Provided information START
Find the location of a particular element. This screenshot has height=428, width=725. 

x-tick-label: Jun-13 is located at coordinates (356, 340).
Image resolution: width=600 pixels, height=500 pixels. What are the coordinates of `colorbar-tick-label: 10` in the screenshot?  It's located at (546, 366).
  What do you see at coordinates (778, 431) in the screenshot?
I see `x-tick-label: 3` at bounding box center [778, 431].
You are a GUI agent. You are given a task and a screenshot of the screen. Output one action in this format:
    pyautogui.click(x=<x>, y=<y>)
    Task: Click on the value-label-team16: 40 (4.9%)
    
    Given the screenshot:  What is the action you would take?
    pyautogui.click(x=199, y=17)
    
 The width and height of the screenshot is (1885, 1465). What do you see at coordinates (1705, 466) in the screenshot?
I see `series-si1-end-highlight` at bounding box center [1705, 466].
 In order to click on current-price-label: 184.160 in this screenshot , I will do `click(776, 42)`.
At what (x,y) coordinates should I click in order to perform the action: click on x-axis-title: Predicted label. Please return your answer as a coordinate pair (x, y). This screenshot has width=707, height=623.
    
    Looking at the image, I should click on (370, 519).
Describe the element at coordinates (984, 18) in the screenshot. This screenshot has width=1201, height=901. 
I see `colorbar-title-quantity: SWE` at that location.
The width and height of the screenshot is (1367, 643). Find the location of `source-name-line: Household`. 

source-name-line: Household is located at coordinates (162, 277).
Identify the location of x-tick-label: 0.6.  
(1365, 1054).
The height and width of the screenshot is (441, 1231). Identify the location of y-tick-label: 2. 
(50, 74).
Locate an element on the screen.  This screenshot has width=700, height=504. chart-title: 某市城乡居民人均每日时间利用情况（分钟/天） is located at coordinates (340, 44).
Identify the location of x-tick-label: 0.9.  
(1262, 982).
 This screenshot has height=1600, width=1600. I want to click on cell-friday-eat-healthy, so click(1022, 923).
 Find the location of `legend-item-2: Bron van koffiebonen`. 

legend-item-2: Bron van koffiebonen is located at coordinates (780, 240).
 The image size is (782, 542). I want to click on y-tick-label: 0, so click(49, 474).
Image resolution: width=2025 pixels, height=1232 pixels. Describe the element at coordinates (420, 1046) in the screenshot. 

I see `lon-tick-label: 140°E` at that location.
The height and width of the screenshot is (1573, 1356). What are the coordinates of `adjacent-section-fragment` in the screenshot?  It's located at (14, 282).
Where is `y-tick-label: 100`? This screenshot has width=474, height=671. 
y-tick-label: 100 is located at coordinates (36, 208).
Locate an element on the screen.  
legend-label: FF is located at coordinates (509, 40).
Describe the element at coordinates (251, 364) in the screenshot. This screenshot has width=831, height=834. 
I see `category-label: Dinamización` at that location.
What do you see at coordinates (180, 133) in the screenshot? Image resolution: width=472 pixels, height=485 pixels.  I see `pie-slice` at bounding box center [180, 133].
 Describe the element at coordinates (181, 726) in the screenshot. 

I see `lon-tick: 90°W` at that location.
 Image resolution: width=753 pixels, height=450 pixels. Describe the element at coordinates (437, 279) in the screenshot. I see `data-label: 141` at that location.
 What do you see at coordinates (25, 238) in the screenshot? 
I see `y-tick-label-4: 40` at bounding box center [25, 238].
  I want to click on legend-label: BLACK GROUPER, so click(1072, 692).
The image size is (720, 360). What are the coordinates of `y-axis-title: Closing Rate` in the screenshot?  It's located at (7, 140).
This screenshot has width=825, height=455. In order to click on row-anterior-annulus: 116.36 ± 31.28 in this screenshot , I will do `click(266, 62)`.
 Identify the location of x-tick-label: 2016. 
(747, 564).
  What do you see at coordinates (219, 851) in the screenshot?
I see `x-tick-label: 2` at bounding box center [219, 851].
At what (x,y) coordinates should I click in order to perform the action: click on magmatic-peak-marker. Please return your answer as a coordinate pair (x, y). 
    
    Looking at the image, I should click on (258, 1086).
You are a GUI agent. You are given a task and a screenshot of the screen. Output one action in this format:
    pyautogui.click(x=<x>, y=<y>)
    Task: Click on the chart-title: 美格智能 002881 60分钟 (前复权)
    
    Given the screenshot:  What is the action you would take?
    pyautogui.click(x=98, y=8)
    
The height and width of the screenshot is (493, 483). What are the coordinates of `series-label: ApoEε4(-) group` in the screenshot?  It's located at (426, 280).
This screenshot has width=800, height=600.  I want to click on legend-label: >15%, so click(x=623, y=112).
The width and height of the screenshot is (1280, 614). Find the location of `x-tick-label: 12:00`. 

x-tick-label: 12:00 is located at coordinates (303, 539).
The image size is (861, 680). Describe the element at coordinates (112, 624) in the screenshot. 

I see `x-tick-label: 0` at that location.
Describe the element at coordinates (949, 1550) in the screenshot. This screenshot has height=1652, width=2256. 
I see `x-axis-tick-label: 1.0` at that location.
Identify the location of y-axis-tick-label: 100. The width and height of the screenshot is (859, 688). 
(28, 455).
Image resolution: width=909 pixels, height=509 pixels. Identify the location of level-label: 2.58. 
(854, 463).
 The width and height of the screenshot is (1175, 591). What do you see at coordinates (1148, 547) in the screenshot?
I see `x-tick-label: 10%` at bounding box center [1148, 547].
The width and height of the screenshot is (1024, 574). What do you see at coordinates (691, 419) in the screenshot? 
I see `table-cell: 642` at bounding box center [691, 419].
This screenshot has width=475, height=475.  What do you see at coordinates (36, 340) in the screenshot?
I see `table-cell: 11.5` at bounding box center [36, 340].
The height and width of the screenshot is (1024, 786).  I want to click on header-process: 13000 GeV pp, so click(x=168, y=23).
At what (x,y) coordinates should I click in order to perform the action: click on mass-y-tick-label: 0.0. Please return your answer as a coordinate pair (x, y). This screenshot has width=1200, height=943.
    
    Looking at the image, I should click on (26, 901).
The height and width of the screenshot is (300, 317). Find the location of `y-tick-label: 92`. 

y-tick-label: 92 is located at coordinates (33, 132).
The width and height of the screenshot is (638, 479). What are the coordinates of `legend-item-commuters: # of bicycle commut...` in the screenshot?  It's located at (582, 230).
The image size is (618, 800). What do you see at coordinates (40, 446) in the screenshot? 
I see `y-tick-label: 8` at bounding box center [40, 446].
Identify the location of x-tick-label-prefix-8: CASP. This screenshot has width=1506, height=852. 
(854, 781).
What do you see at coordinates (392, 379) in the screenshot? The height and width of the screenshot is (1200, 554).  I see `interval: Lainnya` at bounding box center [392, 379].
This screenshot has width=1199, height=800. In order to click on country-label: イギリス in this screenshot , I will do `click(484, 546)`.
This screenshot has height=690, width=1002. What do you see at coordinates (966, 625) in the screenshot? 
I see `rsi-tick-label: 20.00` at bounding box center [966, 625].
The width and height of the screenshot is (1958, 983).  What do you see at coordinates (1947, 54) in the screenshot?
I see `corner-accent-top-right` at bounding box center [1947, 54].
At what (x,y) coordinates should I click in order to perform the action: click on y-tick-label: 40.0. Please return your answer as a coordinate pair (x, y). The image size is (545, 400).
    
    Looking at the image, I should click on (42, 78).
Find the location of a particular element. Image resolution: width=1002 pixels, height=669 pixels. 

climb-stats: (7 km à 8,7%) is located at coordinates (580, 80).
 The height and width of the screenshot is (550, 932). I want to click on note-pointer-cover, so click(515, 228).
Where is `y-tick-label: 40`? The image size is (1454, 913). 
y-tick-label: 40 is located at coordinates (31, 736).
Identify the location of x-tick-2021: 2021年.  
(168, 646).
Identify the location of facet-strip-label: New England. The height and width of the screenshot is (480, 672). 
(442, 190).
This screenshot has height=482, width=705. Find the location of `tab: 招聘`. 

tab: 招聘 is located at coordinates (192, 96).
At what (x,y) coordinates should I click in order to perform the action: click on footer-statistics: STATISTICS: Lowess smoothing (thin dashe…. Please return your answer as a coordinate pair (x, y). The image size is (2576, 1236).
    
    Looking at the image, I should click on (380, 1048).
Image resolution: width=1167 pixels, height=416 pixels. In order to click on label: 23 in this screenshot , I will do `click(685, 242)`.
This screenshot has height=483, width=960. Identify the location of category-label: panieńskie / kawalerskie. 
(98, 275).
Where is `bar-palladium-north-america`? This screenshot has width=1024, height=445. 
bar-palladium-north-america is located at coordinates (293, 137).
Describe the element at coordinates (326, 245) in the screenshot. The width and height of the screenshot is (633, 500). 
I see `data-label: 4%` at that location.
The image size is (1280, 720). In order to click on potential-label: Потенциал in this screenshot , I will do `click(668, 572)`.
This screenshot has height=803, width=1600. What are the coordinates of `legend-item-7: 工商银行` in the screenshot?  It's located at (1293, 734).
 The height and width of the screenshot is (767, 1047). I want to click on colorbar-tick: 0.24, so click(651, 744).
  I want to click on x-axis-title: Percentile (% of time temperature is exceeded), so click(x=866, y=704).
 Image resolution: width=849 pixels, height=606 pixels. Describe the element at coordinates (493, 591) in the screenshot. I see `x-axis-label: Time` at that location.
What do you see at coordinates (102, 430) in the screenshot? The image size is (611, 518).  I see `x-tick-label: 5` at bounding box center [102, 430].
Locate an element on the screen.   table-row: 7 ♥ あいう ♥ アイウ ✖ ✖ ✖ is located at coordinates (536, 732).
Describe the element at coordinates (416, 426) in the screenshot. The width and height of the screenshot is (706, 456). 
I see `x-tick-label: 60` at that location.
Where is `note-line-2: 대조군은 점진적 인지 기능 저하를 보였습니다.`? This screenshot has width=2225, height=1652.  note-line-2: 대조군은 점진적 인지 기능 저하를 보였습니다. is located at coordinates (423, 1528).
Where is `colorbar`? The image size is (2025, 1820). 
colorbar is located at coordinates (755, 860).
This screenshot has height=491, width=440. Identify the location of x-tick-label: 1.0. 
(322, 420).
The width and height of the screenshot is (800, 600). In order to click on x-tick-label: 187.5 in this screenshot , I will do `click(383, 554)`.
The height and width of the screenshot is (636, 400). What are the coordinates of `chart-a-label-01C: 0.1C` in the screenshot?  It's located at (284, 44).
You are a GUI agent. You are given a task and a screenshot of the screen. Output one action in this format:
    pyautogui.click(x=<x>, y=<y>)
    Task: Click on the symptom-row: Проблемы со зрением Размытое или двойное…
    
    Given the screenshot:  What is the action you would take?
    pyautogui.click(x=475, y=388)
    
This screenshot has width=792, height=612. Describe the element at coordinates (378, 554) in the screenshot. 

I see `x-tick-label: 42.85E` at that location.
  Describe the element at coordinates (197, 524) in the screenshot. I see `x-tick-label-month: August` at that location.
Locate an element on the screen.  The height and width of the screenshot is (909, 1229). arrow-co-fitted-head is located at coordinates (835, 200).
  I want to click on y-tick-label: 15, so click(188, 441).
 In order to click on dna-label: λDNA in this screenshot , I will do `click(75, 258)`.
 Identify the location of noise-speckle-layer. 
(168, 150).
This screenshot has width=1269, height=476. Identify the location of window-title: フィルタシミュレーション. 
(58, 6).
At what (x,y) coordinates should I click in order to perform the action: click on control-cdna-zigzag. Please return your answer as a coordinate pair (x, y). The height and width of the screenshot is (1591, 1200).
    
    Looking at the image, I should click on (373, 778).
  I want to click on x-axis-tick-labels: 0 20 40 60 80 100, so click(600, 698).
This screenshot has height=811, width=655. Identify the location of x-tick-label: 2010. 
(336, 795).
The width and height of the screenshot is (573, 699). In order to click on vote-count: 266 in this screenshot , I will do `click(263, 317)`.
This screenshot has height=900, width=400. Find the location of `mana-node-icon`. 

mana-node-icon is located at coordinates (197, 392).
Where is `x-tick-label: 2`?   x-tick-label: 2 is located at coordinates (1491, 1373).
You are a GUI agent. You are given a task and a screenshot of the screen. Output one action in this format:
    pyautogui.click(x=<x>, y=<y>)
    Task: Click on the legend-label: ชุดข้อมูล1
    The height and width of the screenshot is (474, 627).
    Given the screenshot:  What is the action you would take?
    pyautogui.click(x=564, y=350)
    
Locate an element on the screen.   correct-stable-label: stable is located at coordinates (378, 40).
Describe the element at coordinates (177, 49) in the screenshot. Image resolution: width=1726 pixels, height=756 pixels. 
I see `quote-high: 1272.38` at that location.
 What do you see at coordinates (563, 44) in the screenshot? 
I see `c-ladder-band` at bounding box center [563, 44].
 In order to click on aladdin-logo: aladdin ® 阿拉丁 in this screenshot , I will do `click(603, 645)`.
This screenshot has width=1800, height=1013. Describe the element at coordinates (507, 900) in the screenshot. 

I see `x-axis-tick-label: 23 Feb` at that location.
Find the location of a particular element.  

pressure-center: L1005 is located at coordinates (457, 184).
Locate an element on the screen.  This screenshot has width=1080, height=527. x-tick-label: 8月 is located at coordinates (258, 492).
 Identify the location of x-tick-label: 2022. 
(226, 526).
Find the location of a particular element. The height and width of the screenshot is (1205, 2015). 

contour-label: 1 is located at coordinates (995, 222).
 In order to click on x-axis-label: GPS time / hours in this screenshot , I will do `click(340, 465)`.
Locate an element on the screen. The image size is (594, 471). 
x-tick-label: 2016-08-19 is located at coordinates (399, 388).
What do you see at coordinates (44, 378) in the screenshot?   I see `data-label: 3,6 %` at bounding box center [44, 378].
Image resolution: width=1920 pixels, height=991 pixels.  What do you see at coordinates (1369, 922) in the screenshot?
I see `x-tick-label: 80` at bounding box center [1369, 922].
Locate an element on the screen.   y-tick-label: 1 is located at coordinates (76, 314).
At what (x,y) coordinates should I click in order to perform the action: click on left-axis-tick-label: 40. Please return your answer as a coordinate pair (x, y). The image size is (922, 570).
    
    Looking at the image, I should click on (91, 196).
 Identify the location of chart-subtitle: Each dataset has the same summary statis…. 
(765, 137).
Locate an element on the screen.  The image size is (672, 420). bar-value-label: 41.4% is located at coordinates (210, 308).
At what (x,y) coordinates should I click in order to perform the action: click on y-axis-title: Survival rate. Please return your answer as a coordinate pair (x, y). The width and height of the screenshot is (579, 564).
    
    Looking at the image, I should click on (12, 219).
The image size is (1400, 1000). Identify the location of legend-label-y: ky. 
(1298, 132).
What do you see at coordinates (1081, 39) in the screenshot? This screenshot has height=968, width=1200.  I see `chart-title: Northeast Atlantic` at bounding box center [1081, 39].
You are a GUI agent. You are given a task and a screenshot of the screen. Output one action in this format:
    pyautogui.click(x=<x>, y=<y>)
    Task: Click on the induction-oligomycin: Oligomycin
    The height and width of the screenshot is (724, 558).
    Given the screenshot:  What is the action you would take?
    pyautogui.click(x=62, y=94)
Provided information END
= Action item =
Reproduce the rows above word for word, from the line with "This screenshot has width=800, height=600." to the line with "x-tick-label: 12:00 is", including both of those lines.

= Result for this exercise =
This screenshot has width=800, height=600.  I want to click on legend-label: >15%, so click(x=623, y=112).
The width and height of the screenshot is (1280, 614). Find the location of `x-tick-label: 12:00`. 

x-tick-label: 12:00 is located at coordinates (303, 539).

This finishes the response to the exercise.